Komşumuz Ahmet Bey’le tartışmıştık. Nedenini hatırlamıyorum bile. Pırtık, Ahmet Bey’in kapısına doğru koştu. Ben de onu takip ettim. Kapıyı çaldım, ama kimse cevap vermedi. İçimde tuhaf bir his vardı. Kapı açıldığında, içeriden tuhaf bir koku geliyordu. Burnumda acı bir tat vardı.
Ahmet Bey’in evi her zaman karanlık ve sessizdi. Pırtık, kapının önünde miyavladı. İçeri girmek istiyordu ama ben onu tuttum. Kapının eşiğinde durduk. Gözlerimiz karanlıkta kayboldu. O an, içeriden bir şeyler duydum. Hafif bir fısıltı gibi. “Hoş geldin, Pırtık.”
Şaşkınlıkla içeri girdim. Ahmet Bey, koltuğunda oturuyordu. Gözleri kıpkırmızıydı. “Kedimle konuşuyor musun?” diye sordum. Ahmet Bey gülümsedi. “Evet, o benim dostum. Ama seninle de konuşabilirim.”
O an anladım. Ahmet Bey, kedilerle iletişim kurabilen biriydi. Pırtık, onunla konuşmuştu. Ama içerideki tuhaf koku neydi? Ahmet Bey, gözlerimi içine bakarak baktı. “Sırrı paylaşmak istemiyor musun?”

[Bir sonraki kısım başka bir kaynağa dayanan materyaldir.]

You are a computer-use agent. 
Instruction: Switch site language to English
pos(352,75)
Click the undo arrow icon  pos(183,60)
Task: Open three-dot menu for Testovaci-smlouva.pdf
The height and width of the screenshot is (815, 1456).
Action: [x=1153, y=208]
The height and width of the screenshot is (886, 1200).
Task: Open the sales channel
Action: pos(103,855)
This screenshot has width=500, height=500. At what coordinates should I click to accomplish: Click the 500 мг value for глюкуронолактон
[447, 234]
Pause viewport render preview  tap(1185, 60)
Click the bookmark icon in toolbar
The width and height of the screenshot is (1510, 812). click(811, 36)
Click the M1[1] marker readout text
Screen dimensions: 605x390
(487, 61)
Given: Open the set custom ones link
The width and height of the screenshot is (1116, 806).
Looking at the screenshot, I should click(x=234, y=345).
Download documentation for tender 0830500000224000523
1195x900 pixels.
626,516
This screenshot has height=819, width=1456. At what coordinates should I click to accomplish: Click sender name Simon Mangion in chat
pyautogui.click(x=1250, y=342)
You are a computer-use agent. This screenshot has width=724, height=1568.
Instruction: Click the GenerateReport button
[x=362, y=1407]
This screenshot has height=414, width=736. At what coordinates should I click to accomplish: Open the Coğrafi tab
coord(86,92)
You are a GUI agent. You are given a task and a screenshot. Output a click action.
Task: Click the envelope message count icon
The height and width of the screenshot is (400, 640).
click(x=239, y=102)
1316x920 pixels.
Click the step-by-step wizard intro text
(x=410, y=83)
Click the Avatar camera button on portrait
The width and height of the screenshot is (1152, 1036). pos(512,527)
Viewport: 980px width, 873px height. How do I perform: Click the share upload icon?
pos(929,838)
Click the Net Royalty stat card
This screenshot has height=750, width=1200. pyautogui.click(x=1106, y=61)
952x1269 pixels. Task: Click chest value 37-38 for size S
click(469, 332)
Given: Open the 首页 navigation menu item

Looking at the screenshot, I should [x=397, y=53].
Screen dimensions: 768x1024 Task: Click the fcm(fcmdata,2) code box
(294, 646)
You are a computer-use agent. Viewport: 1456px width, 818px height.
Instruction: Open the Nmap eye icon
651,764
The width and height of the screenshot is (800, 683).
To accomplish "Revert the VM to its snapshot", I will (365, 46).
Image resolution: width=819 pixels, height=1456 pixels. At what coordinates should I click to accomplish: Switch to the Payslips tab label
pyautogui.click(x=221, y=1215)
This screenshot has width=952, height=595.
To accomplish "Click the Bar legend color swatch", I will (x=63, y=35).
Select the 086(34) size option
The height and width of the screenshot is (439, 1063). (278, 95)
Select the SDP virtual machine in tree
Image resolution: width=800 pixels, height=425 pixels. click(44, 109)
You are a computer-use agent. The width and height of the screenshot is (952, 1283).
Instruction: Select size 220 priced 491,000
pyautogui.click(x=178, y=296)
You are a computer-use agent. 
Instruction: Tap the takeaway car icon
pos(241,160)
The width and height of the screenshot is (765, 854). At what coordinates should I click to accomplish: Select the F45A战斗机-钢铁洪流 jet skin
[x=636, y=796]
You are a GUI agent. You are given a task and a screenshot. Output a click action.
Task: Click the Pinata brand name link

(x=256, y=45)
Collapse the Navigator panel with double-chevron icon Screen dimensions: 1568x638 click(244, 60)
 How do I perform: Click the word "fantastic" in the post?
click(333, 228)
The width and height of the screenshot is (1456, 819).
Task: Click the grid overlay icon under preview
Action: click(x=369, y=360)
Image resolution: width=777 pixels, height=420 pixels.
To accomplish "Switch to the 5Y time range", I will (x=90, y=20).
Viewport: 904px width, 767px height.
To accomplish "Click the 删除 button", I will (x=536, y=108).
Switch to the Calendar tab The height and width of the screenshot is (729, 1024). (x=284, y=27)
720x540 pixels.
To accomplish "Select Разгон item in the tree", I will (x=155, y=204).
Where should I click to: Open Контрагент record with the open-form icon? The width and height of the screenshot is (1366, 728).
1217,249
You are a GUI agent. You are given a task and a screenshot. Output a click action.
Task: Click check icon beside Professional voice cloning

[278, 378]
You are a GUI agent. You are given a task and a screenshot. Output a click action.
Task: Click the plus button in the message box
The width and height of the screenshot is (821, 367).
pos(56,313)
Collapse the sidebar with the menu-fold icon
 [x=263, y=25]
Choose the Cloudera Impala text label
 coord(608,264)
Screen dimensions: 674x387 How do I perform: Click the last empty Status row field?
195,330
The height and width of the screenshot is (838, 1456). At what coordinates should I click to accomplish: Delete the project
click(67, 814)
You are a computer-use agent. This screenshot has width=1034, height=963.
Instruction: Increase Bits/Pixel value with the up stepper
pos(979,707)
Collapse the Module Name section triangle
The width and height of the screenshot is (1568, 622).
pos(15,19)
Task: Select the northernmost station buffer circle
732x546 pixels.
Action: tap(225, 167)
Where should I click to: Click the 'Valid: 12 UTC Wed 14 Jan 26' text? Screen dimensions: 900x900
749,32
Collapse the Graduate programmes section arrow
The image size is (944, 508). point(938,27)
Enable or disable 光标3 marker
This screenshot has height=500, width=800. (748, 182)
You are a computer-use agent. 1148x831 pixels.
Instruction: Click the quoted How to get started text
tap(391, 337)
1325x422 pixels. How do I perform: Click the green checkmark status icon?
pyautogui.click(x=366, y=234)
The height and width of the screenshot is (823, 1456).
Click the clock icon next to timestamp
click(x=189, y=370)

Ve o gün, kapının ötesindeki sırrı öğrendim. Ahmet Bey, kedilerle konuşan bir büyücüydü. Pırtık, onun öğrencisiydi. Ve içerideki tuhaf koku, sihirli iksirlerin kokusuydu.
Artık kasabamızın dar sokakları daha da gizemli gelmeye başlamıştı. Her kapının ardında bir sır saklıydı. Ve ben, Pırtık’ın gözünden dünyayı farklı bir şekilde görmeye başlamıştım.